> [Task statement]:
Find the line containing "in the sidebar" in the records below. Copy exactly that line and each one after it, ending at the line containing "Like the quiet", and nothing more.

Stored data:
====

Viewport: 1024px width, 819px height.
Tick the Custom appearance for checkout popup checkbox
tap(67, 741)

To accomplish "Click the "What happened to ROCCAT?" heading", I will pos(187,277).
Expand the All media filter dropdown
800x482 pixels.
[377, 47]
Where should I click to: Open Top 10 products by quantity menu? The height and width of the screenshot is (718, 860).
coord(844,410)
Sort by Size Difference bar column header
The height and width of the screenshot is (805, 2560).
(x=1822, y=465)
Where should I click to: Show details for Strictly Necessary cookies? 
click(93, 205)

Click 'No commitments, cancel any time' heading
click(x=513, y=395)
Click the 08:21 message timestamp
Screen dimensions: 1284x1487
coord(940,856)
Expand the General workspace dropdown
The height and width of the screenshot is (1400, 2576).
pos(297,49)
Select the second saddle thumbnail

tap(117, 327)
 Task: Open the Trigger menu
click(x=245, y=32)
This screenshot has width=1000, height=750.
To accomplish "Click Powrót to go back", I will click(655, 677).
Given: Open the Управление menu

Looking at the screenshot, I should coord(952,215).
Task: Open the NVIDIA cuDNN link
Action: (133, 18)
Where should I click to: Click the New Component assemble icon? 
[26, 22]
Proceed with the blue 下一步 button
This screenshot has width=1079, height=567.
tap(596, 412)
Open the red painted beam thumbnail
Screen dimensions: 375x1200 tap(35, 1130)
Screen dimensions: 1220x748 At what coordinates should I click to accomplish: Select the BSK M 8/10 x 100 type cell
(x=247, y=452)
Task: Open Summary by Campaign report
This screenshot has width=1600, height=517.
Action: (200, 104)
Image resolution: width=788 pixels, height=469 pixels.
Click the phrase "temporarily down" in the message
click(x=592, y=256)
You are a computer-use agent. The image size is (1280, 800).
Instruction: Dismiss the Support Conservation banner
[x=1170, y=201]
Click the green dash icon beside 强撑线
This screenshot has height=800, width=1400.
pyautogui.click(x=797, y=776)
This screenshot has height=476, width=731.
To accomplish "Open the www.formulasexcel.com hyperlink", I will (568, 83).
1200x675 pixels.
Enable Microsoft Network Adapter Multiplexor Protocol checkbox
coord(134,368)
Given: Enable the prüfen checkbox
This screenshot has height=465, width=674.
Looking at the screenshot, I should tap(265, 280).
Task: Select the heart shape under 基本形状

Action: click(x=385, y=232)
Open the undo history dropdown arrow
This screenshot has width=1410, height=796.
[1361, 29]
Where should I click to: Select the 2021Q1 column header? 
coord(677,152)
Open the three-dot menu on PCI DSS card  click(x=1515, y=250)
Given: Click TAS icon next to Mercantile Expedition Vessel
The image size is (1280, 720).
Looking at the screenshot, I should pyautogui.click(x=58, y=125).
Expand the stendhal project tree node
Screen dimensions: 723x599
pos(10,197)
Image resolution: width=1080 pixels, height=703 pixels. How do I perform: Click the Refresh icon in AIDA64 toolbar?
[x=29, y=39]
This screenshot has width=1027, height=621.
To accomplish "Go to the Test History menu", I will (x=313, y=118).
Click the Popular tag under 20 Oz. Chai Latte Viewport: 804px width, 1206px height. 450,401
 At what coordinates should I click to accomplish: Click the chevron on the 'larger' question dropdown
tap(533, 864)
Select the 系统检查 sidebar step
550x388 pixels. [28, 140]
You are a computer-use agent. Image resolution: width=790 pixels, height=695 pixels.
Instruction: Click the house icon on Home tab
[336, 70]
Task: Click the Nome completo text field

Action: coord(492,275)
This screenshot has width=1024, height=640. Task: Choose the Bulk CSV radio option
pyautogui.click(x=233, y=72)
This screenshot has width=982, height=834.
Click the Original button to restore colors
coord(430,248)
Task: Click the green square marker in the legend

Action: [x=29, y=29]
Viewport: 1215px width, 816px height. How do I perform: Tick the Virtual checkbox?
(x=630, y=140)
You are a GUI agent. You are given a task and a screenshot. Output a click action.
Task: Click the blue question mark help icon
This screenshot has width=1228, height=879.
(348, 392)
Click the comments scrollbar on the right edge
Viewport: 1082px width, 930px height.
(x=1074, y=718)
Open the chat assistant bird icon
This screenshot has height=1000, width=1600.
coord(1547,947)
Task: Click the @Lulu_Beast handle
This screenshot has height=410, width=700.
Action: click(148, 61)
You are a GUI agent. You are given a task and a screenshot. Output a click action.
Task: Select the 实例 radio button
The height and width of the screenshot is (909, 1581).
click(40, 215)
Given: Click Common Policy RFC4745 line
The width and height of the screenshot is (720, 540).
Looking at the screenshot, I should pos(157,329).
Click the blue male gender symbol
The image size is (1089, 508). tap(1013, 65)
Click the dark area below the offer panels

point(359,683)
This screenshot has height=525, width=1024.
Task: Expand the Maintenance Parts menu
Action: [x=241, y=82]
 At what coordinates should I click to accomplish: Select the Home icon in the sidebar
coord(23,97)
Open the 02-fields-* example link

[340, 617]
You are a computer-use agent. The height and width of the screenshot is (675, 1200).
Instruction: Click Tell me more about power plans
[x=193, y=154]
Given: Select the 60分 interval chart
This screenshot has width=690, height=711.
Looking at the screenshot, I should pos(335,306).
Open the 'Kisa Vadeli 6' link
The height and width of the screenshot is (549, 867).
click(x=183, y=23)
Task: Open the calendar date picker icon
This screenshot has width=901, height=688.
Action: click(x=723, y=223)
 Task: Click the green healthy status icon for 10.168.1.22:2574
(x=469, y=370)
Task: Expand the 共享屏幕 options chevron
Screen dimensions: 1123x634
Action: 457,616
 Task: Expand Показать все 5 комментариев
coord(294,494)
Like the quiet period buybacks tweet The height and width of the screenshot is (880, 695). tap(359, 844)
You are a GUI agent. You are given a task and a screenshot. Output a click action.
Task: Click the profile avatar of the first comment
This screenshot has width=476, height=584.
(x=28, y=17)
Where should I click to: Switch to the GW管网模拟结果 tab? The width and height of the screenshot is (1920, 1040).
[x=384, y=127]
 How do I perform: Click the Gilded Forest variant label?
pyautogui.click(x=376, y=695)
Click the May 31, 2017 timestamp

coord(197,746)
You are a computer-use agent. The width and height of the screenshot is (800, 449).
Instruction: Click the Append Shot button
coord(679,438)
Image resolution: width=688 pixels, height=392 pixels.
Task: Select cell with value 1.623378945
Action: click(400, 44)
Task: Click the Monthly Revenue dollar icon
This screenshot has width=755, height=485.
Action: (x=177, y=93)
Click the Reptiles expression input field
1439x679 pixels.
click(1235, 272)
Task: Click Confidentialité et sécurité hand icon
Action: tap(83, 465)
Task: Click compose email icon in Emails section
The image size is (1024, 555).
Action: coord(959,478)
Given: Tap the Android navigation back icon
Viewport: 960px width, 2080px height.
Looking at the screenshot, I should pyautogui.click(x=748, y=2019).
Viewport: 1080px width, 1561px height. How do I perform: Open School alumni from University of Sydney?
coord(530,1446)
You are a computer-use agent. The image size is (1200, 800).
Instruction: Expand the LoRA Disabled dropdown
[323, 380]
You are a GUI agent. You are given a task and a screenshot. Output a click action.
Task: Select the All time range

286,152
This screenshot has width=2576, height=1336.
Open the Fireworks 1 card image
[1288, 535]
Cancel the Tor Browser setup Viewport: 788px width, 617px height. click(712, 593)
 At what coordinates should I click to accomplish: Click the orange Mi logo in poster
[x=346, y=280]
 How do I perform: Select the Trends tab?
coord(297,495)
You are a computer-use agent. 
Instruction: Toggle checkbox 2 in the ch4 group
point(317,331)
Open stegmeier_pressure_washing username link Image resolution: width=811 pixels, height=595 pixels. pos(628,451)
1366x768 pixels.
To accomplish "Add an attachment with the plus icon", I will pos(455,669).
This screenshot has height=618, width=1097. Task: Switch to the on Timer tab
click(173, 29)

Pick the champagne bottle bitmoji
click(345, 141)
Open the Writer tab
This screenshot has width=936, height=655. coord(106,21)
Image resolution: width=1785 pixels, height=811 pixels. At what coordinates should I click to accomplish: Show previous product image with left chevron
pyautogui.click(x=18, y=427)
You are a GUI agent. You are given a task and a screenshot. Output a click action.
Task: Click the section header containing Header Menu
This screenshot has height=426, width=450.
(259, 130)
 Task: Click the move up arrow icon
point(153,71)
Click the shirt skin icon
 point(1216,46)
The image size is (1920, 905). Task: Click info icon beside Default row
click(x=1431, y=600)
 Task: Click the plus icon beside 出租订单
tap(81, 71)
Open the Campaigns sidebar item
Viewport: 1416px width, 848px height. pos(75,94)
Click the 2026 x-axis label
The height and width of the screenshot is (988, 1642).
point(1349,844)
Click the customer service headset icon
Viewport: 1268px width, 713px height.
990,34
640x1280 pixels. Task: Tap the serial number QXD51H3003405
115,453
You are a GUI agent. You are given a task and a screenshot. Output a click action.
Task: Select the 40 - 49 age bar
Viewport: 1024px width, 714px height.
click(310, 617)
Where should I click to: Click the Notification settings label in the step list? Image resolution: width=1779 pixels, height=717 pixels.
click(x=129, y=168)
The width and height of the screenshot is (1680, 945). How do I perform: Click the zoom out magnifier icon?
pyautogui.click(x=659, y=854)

====

> [Written answer]:
 At what coordinates should I click to accomplish: Select the Home icon in the sidebar
coord(23,97)
Open the 02-fields-* example link

[340, 617]
You are a computer-use agent. The height and width of the screenshot is (675, 1200).
Instruction: Click Tell me more about power plans
[x=193, y=154]
Given: Select the 60分 interval chart
This screenshot has width=690, height=711.
Looking at the screenshot, I should pos(335,306).
Open the 'Kisa Vadeli 6' link
The height and width of the screenshot is (549, 867).
click(x=183, y=23)
Task: Open the calendar date picker icon
This screenshot has width=901, height=688.
Action: click(x=723, y=223)
 Task: Click the green healthy status icon for 10.168.1.22:2574
(x=469, y=370)
Task: Expand the 共享屏幕 options chevron
Screen dimensions: 1123x634
Action: 457,616
 Task: Expand Показать все 5 комментариев
coord(294,494)
Like the quiet period buybacks tweet The height and width of the screenshot is (880, 695). tap(359, 844)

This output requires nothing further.